Aug6
brand protection

How To Protect Your Brand

Posted by Kelly Kirkham

With the emergence of more than 300 top level domains, or web address endings, onto the Internet, it’s never been more important to protect your brand.

The release of a new generation of web address endings has been hailed as a revolution for the Internet. Not least because they offer a brighter future for branding. Everyone from Coke to Chanel have plans to use the new TLDs in their forthcoming marketing campaigns.

However, there are a few ground rules, you could do to employ to protect your brand, from the beginning. After all, new web address endings like .gripe, .fail, or .wtf have been released and could be used as a platform for bad press for any business. While ICANN has rules in place to protect companies, in order to keep domains in compliance, a company has to be proactive. Think defense!

Many top websites are purchasing blanket orders of 200 or more domains called Domains Protected Marks lists. This serves as an attempt to curb those looking to profit off another brand by purchasing all available domains that could link to a certain business. This is a great idea in theory, but with a price tag of $3,000, not all companies can afford the investment. That’s quite a bit of money for a threat that may not actually exist. Instead of this awfully expensive option we would recommend alternative actions that you can take without the expense. These include…

Watch or search TLD registrations

By keeping a close eye on WhoIs, you can watch who is registering domains that are similar or somehow tied to your brand. If questionable sites are found, look for a ‘go live’ date and closely monitor the content posted.

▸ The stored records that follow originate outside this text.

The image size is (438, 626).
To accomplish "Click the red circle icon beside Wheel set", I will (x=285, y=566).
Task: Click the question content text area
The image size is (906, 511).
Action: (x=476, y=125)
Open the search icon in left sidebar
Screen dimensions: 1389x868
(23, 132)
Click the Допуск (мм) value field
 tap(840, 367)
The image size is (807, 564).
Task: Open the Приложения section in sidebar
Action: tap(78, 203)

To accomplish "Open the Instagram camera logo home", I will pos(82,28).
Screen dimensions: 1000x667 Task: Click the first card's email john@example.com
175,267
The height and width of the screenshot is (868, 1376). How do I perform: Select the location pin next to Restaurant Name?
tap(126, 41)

By doing this, companies can be proactive in the fight against domain name abuse. At the first sign of abusive behavior put a UDRP plan into action. The quicker a reaction is sent, the fewer eyes will actually view the offensive posts.

Know the rules

TheUDRP (Uniform Domain Name Dispute Resolution Policy) is an ICANN approved set of rules for domain registration. The Internet Corporation for Assigned Names and Numbers closely monitors the terms and conditions in connection with domain names registered. The applicable disputes are as follows, in compliance with the Rules of Procedure…

1. Domain names cannot be identical or confusingly similar to a trademark or service mark in which the complainant has rights

2. Domains cannot be registered to persons who have no rights or legitimate interests in respect of the domain name.

3. Domains cannot be registered and be used in bad faith.

If you as a business owner and complainant can prove these three things a UDRP complaint should be filed. The domain holder will then be instructed to prepare a response to your complaints, beginning the process to returning your brand to order. It is wise to also become familiar with the Evidence of Registration and Use in Bad Faith guidelines in Paragraph 4 (a) (iii). The more you know about domain abuse, the easier it will be to have the offenses removed.

Make a game plan

A company that becomes familiar with ICANN’s Uniform Domain Name Dispute Resolution Policy can save themselves hundreds of man hours, thousands of dollars, and irreparable damage to brand reputation. Create a game plan or plan of attack in the event that a threat is detected through a registered domain. By acting on the threat quickly you can avoid any potential scam, cybersquatting, and phishing all together. In the case of a particular few websites that you are certain pose a threat to your trademark, a company can always register and hold onto the particular domains to prevent any attack.